Je veux également rappeler que la reconstruction, en 2008, de la maternité du centre hospitalier Esquirol, à Saint-Maurice, ainsi que la rénovation de la clinique Gaston Métivet, à Saint-Maur, ont largement contribué à une augmentation des capacités d'accueil.

Enfin, le centre hospitalier intercommunal de Créteil, qui prend aussi en charge les grossesses à risque, les maternités privées situées à Champigny-sur-Marne, Nogent-sur-Marne et Bry-sur-Marne, ainsi que le centre hospitalier de Villeneuve-Saint-Georges ont également une activité obstétricale importante.

La diversité de ces structures, publiques et privées, et le niveau de soins qu'elles proposent, avec notamment deux maternités qui prennent en charge les grossesses à risque et sont dotées d'unités de réanimation néonatale, permettent de répondre de façon satisfaisante aux besoins de la population.

Tous ces éléments se situent évidemment dans le cadre du projet stratégique de l'AP-HP. Ce projet a reçu une validation par le conseil exécutif, mais de nombreux points sont en discussion ; ils font l'objet de cette concertation que vous appelez de vos vœux, madame la sénatrice, et qui est en cours. Ce sera au conseil de surveillance, une fois qu'il sera mis en place – ce qui devrait advenir dans les prochains jours – de se prononcer sur ce projet.

Ces efforts engagés par les pouvoirs publics et les établissements de santé permettent aux habitants du Val-de-Marne de bénéficier d'un accès aux soins tout à fait satisfaisant.

Je me dois en outre de rappeler que nos hôpitaux publics font l'objet de projets de rénovation de très grande ampleur dans le cadre du plan Hôpital 2012, qui y consacre plusieurs milliards d'euros.

Notre hôpital public est le vaisseau amiral de notre système de santé et nous veillons évidemment tant à sa performance en termes de qualité et de sécurité des soins qu'à sa capacité de faire face aux mutations technologiques et sociétales présentes et à venir.

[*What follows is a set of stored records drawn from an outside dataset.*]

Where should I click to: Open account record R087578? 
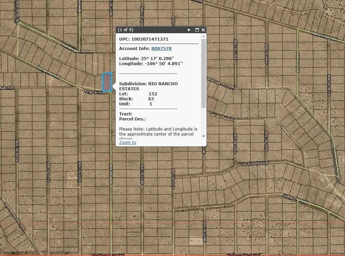tap(161, 48)
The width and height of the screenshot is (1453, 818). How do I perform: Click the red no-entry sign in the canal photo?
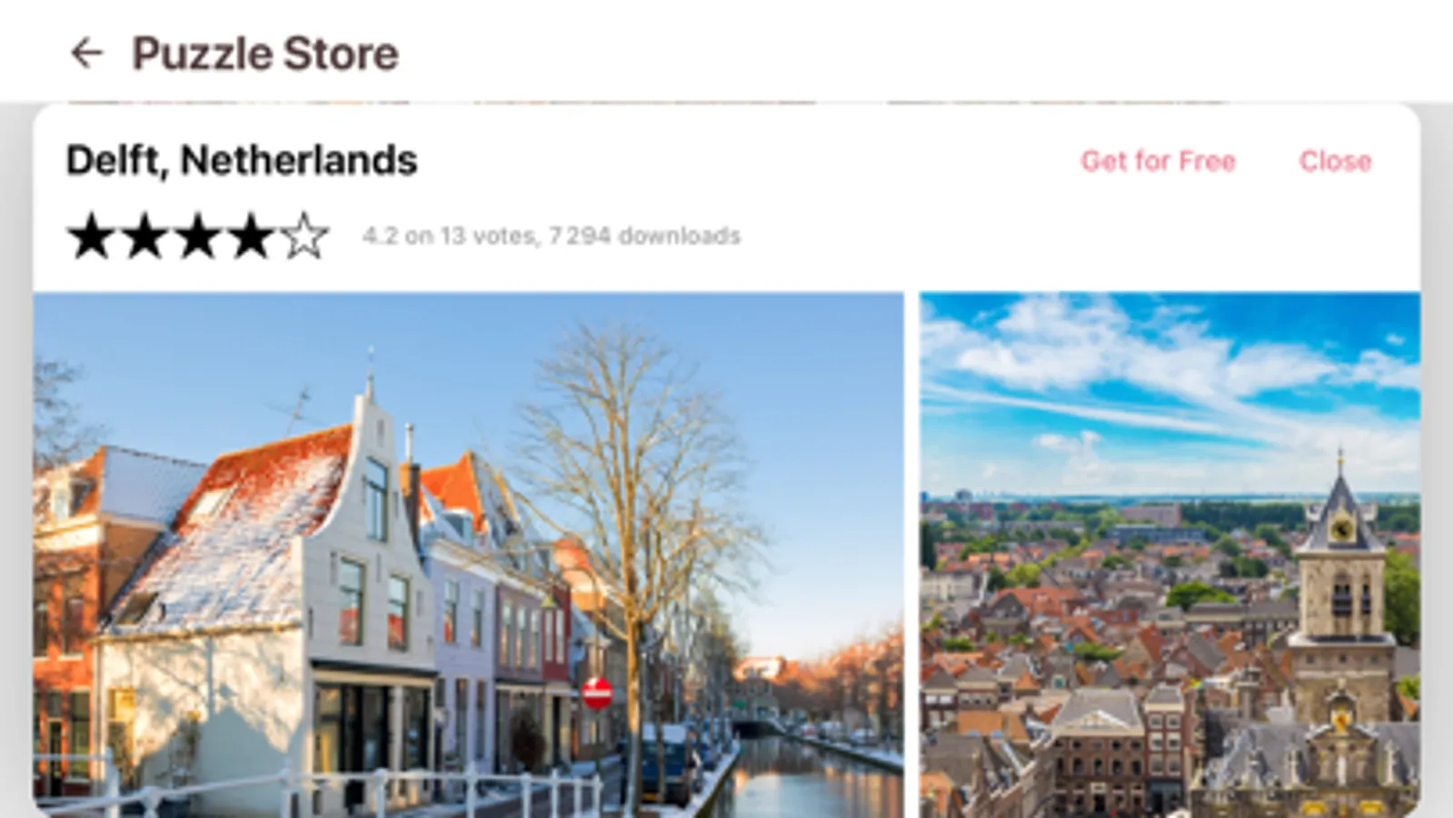(597, 693)
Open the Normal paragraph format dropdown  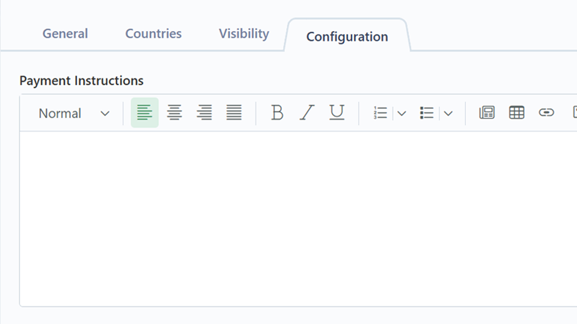point(74,113)
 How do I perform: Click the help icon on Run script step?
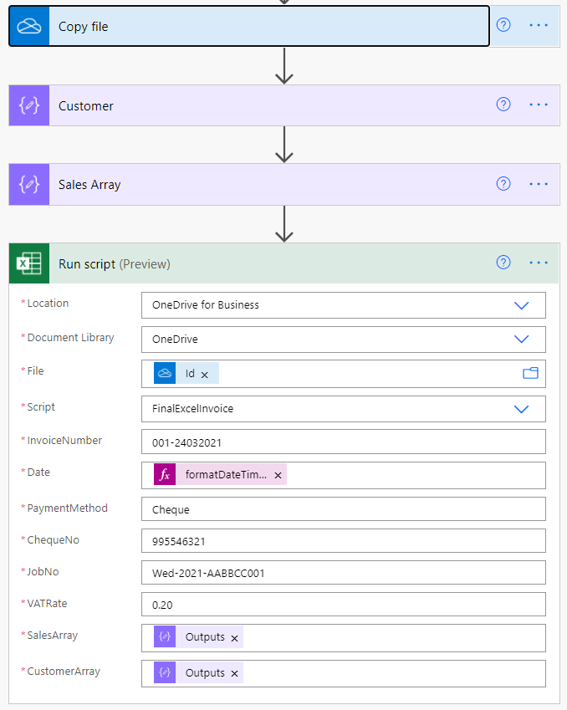point(503,263)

M. le président. La parole est à Mme Odette Terrade.

Mme Odette Terrade. Madame la ministre, je prends évidemment en compte les éléments de réponse que vous évoquez, mais il n'en reste pas moins qu'il peut exister des inégalités y compris dans un département qui, à première vue, semble assez bien doté !

La situation doit donc être examinée de plus près et je souhaite que la concertation en cours apporte des réponses aux préoccupations qu'expriment non seulement les personnels de l'AP-HP et les professionnels de santé, mais encore la population.